* **Prompt**
Set down the lines below exactly as they are, from the line containing "Task: Click the add concept plus-square icon" through the line containing "[x=89, y=157]", with both of those lines included. Leave out the pictures.

□ □ □ □ □ □ □

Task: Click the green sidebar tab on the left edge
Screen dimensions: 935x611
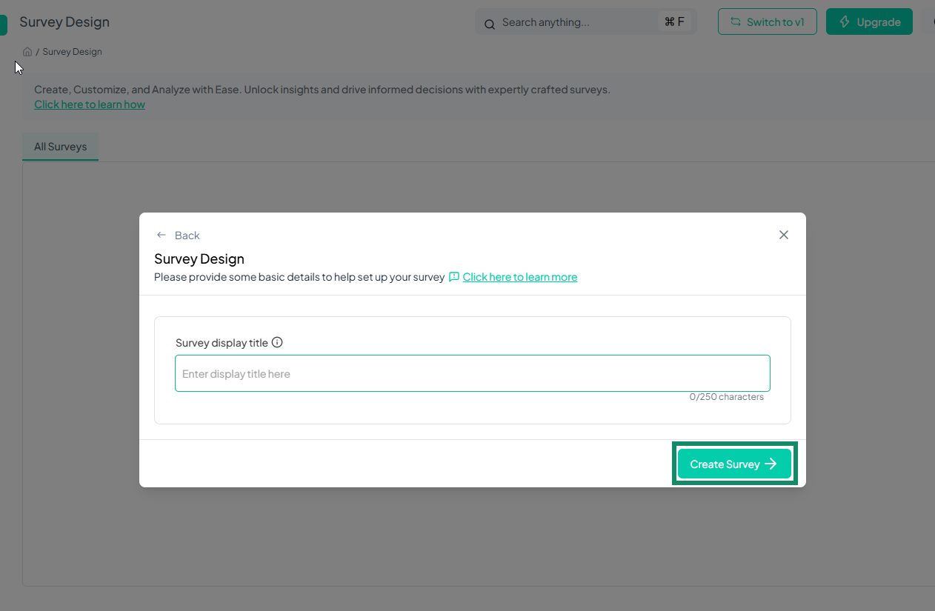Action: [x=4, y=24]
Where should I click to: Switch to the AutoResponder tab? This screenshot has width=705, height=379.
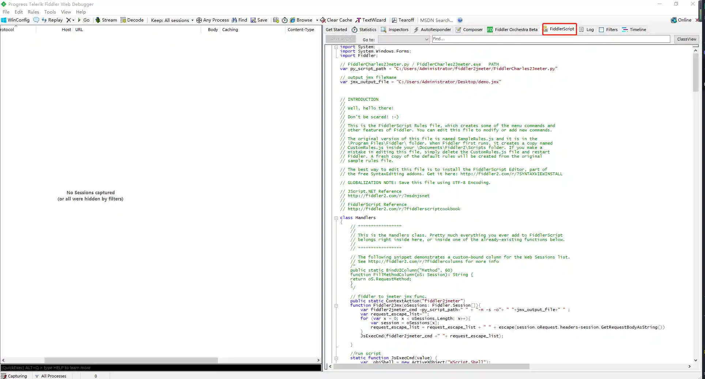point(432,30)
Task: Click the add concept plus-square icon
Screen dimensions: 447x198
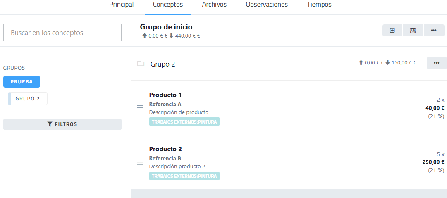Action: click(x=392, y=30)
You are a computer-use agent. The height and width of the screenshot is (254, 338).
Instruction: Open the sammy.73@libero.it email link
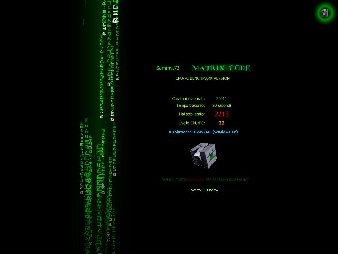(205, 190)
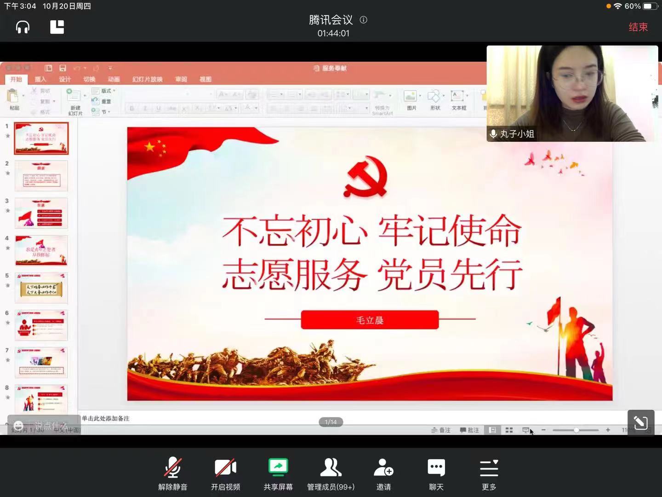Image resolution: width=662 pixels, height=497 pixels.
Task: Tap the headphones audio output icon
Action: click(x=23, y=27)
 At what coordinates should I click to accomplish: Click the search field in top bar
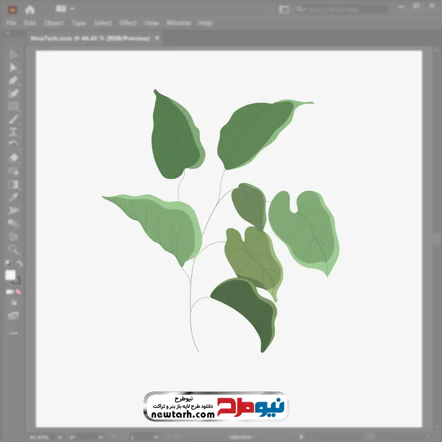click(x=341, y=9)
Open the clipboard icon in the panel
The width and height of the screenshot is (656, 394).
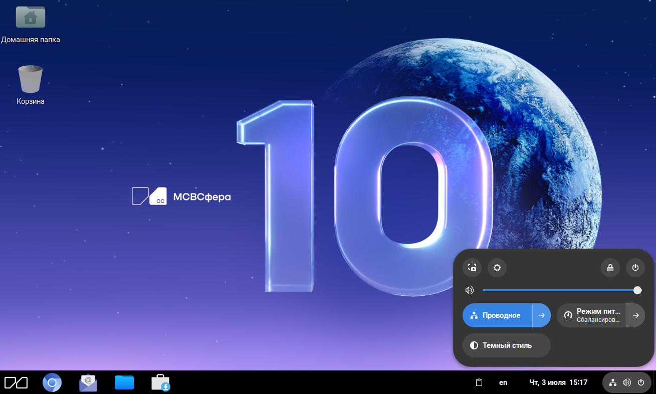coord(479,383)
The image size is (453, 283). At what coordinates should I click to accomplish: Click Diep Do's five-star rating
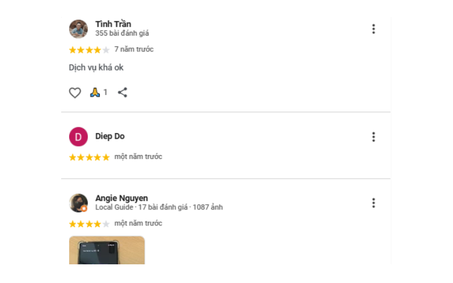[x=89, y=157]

□ □ □ □ □ □ □

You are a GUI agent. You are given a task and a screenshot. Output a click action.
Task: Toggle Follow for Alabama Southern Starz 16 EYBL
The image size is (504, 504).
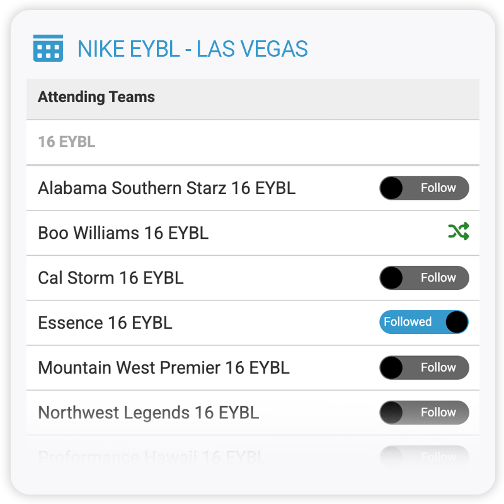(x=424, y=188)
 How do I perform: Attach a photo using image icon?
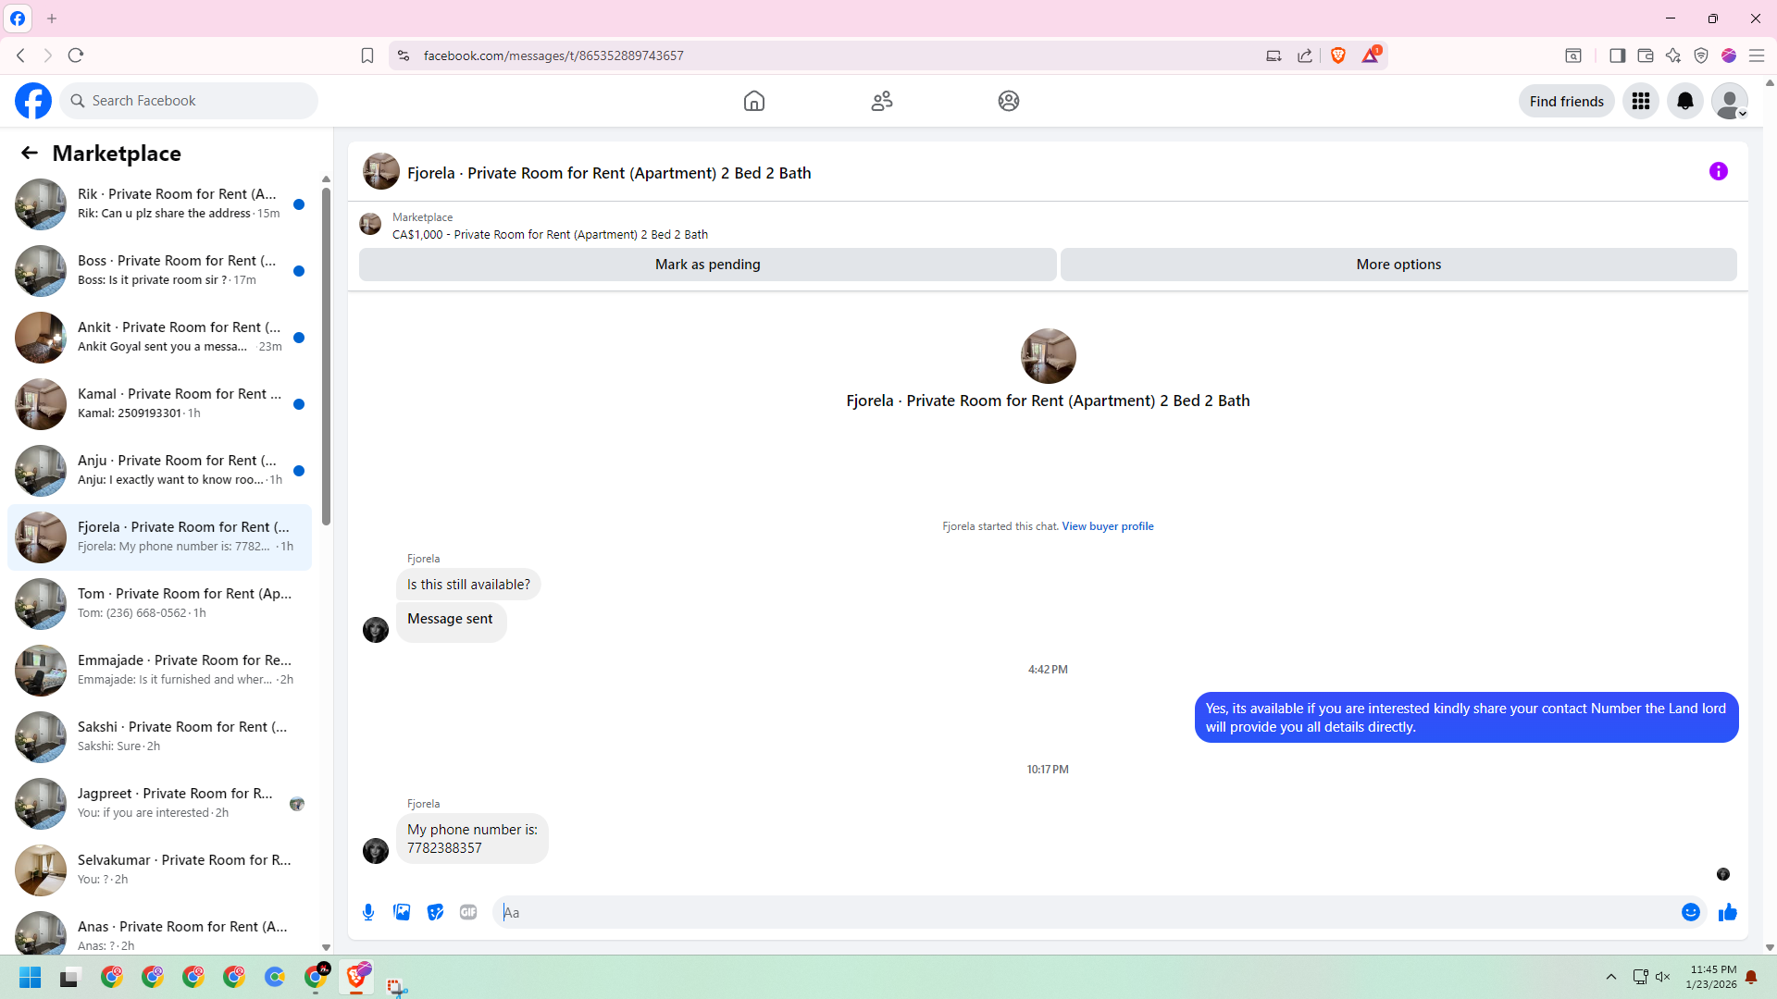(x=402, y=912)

□ □ □ □ □ □ □

* **Answer to the exercise**
Task: Click the add concept plus-square icon
Screen dimensions: 447x198
Action: click(x=392, y=30)
You are a computer-use agent. The height and width of the screenshot is (254, 338).
Instruction: Open the sammy.73@libero.it email link
(205, 190)
Image resolution: width=662 pixels, height=497 pixels.
Task: Tap the headphones audio output icon
Action: click(x=23, y=27)
 At what coordinates should I click to accomplish: Click the search field in top bar
click(x=341, y=9)
Open the clipboard icon in the panel
The width and height of the screenshot is (656, 394).
coord(479,383)
The image size is (453, 283). At what coordinates should I click to accomplish: Click Diep Do's five-star rating
[x=89, y=157]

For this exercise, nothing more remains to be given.